··· DATASET EXTRACT ···

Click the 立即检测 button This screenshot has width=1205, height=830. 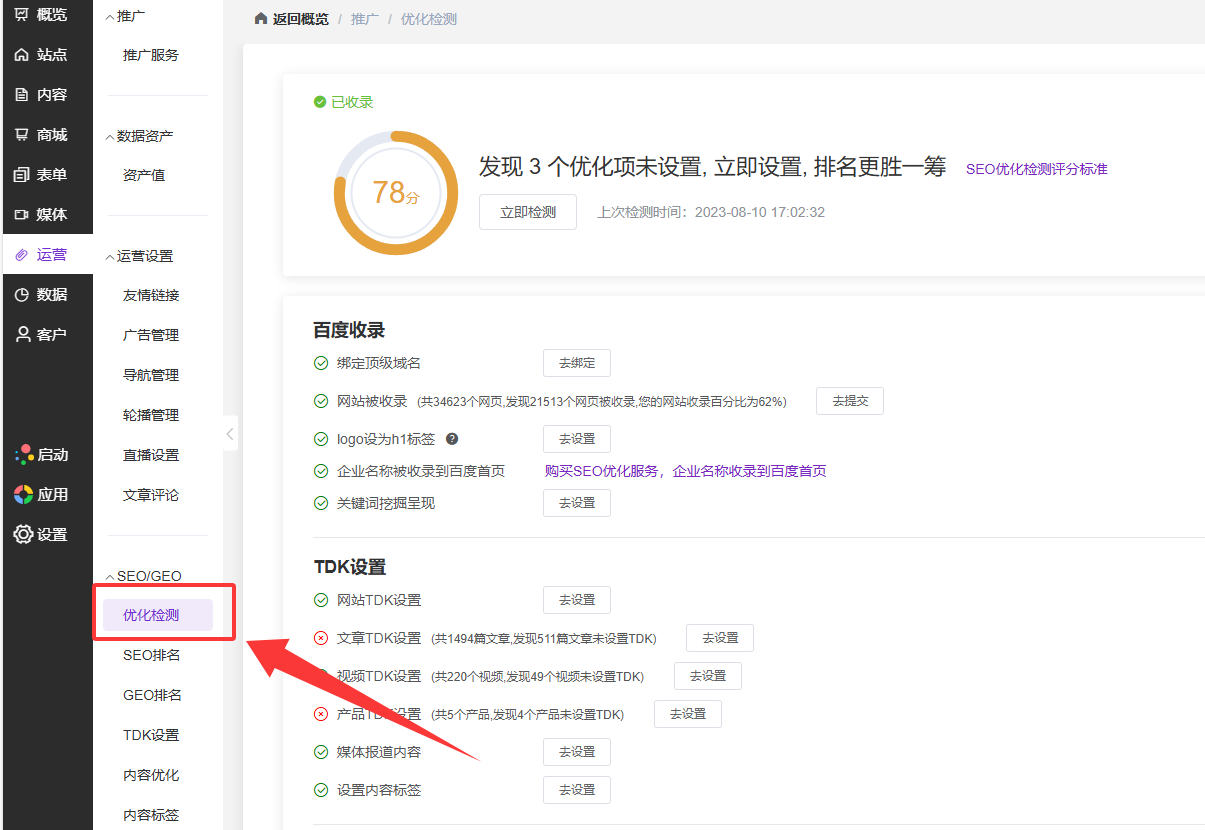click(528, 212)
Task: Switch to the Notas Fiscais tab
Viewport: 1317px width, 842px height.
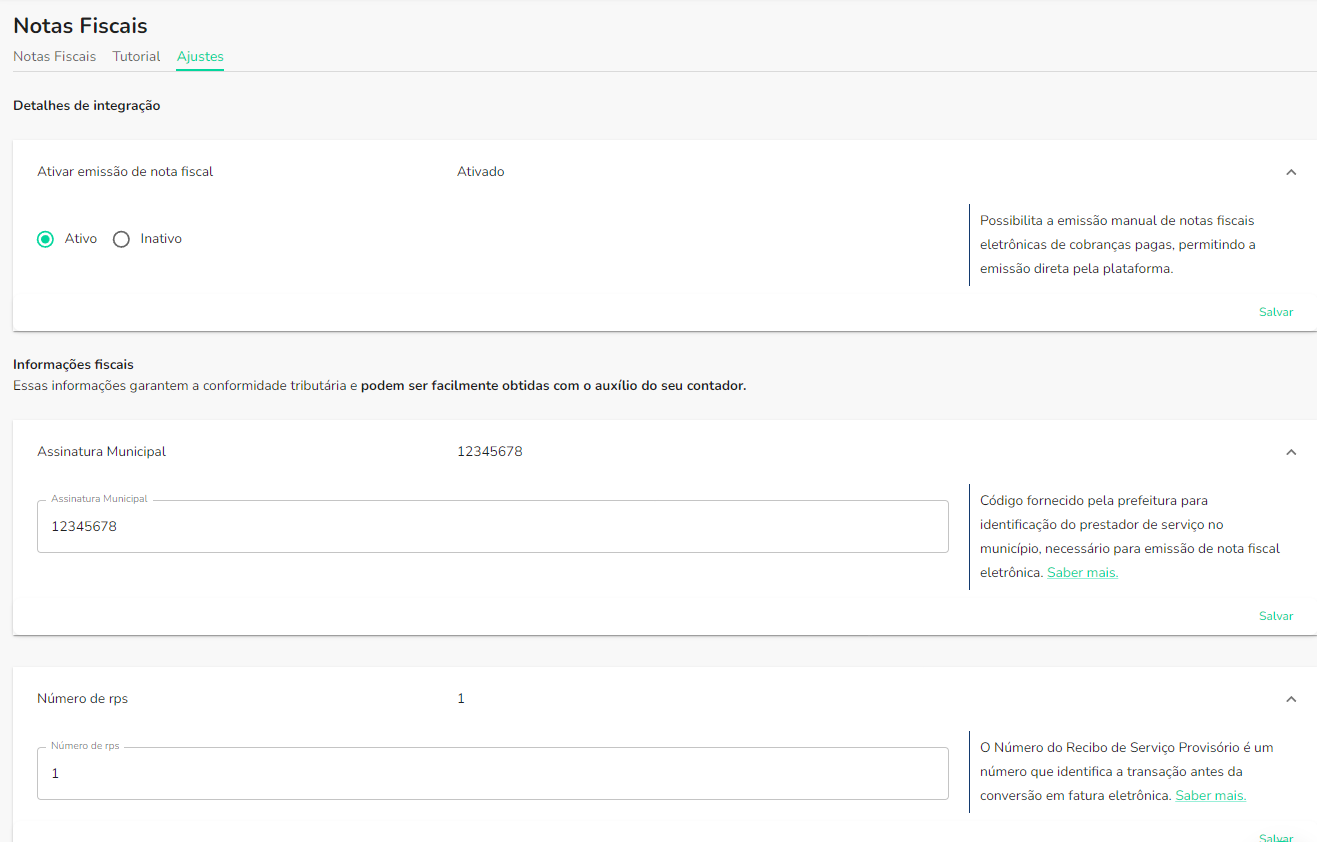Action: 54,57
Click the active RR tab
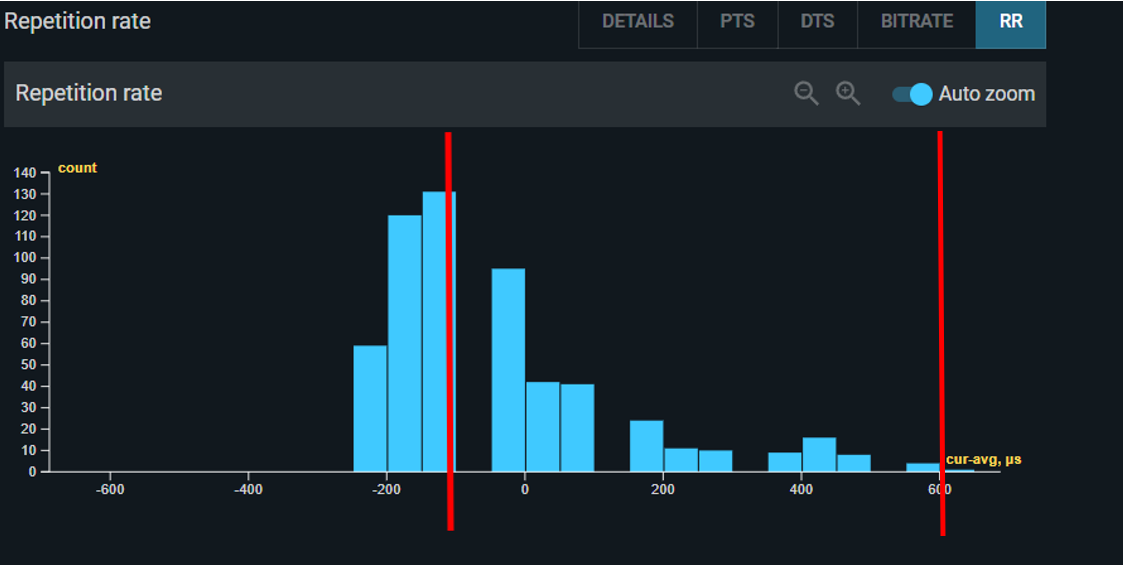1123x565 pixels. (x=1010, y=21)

···
··· DATASET EXTRACT ···

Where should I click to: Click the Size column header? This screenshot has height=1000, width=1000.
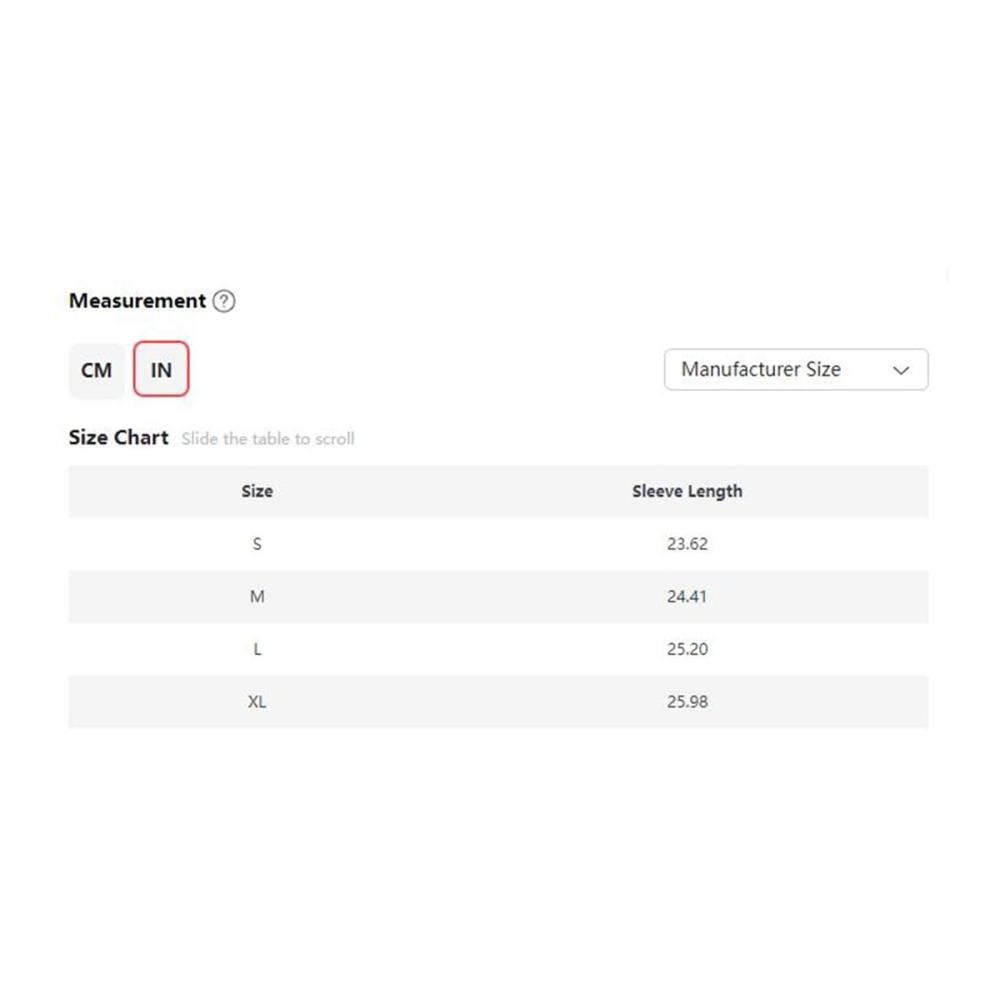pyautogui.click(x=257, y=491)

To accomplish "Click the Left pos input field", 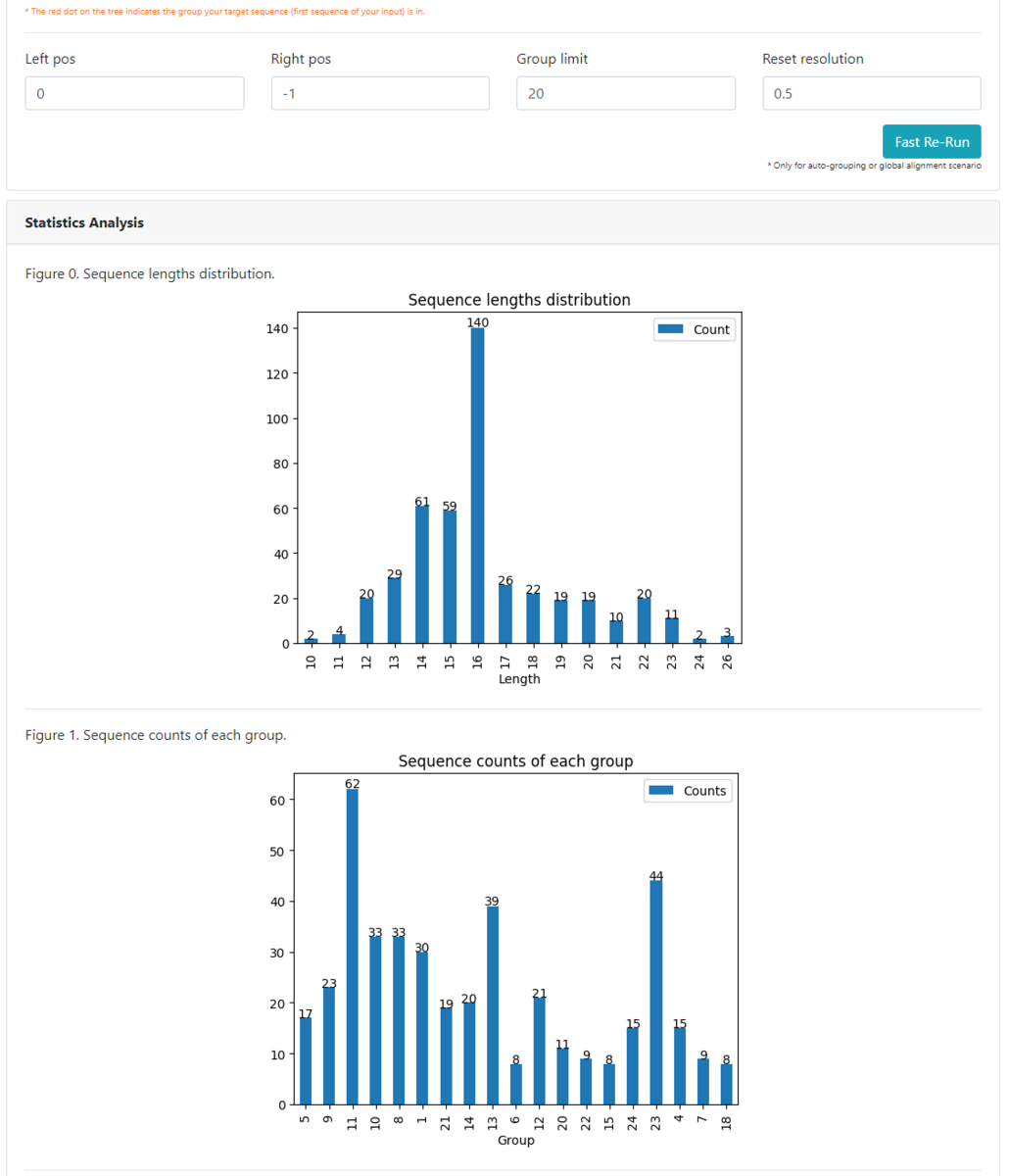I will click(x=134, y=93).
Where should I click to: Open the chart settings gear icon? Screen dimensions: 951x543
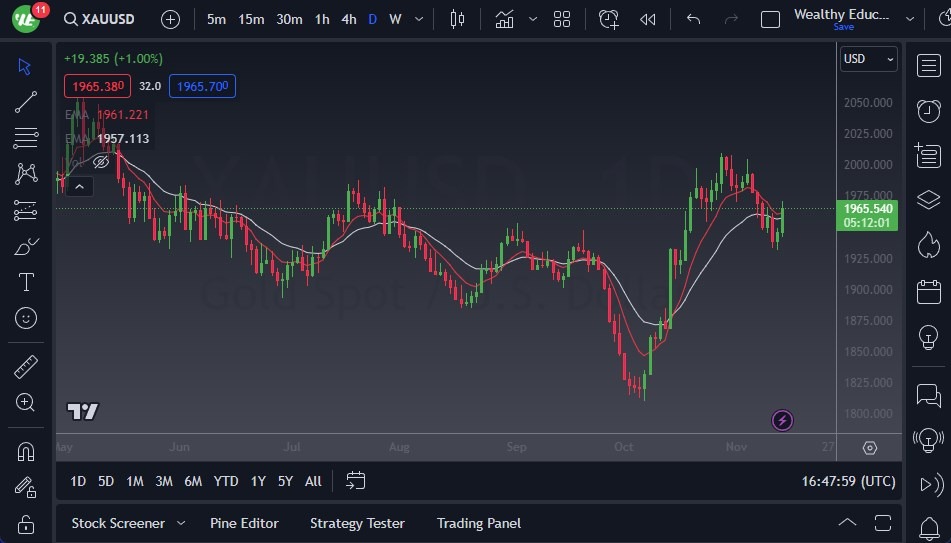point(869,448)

···

**PROMPT**
Copy the data between the lines holding "Where should I click to: Open" and "point(869,448)", inclusive, and leave the pictures out of your answer.

**FINISHED ANSWER**
Where should I click to: Open the chart settings gear icon? Screen dimensions: 951x543
point(869,448)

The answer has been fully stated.